3. Bij het bestreden besluit heeft verweerder de asielaanvraag van eiseres afgewezen als ongegrond op grond van artikel 31, eerste lid, van de Vreemdelingenwet 2000. Verweerder acht de identiteit, nationaliteit en herkomst van eiseres geloofwaardig. De problemen met de FARC acht verweerder echter niet geloofwaardig. Verweerder heeft daarbij allereerst verwezen naar het besluit ten aanzien van de partner van eiseres. Verder heeft verweerder tegengeworpen dat eiseres niet weet waarom haar partner doelwit is geworden van de FARC en dat zij ook niet kan uitleggen hoe zij weet dat de FARC haar partner daadwerkelijk in de gaten hield.

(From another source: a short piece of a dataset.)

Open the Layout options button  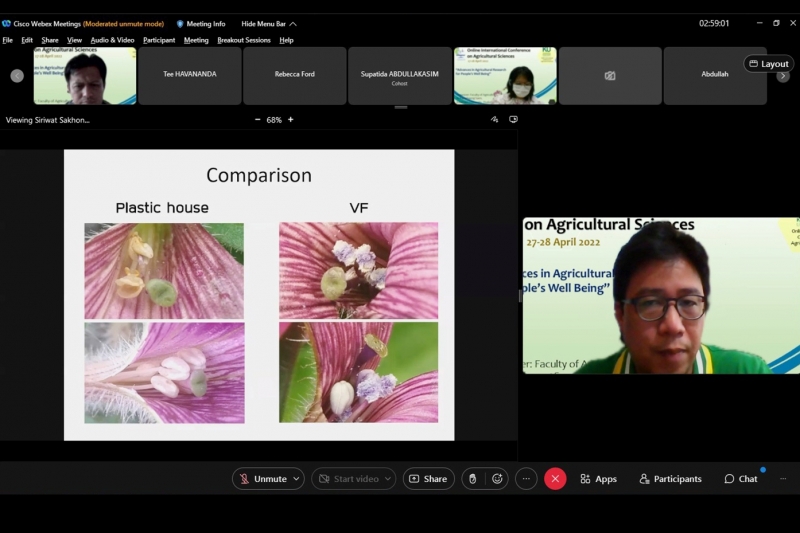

4. Eiseres voert tegen het bestreden besluit het volgende aan. Verweerder heeft ten onrechte overwogen dat de partner van eiseres onvoldoende kennis heeft van de FARC, gelet op de trainingen die hij kreeg tijdens zijn militaire dienst. Door zijn werk als pizzabezorger kon hij op de hoogte raken van de criminele activiteiten van de FARC in het dorp. Verder bestrijdt eiseres de overweging van verweerder dat het doen van aangifte een ieder vrij staat. Het is namelijk ongebruikelijk dat iemand zomaar aangifte doet en daarnaast is het ook strafbaar om een valse aangifte te doen. Tot slot kan het zo zijn dat volgens verweerder de logica ontbreekt aan de tweede dreigbrief, maar dit neemt niet weg dat deze bedreiging feitelijk wel bestaat.

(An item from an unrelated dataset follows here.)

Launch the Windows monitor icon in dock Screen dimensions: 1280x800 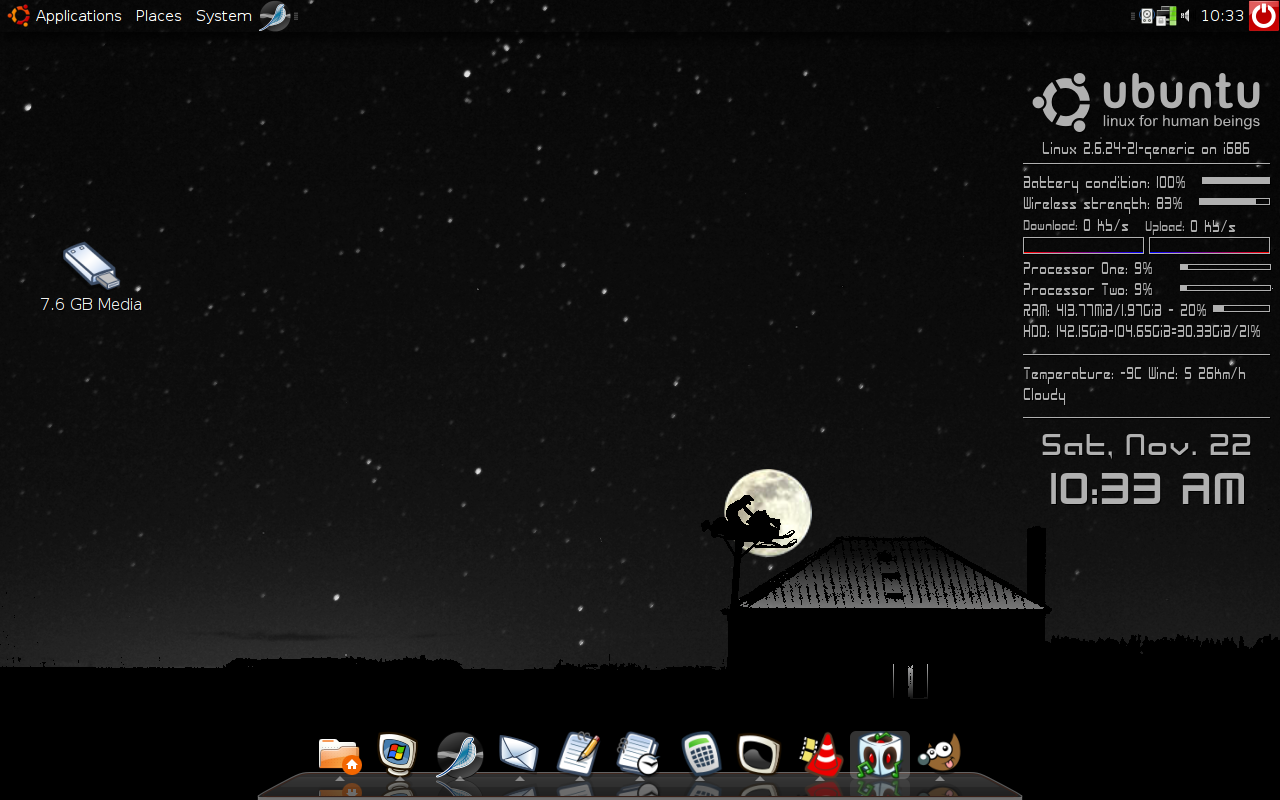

De rechtbank oordeelt als volgt.
5. Bij uitspraak van vandaag heeft deze rechtbank en zittingsplaats ten aanzien van het beroep van de partner van eiseres (zaaknummer NL22.11726) geoordeeld dat verweerder de problemen met de FARC niet ten onrechte ongeloofwaardig heeft geacht. Aangezien eiseres een van haar partner afhankelijk asielrelaas heeft, heeft verweerder daarom ook haar relaas niet ten onrechte ongeloofwaardig geacht.
6. Het beroep is ongegrond.
7. Voor een proceskostenveroordeling bestaat geen aanleiding.

Beslissing

De rechtbank verklaart het beroep ongegrond.

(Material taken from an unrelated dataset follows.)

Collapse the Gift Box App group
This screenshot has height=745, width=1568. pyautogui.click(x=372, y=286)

Deze uitspraak is gedaan door mr. K.M. de Jager, rechter, in aanwezigheid van mr.W. van Loon, griffier, en openbaar gemaakt door middel van geanonimiseerde publicatie op www.rechtspraak.nl.
De uitspraak is bekendgemaakt op:
Rechtsmiddel
Tegen deze uitspraak kan hoger beroep worden ingesteld bij de Afdeling bestuursrechtspraak van de Raad van State binnen vier weken na de dag van bekendmaking.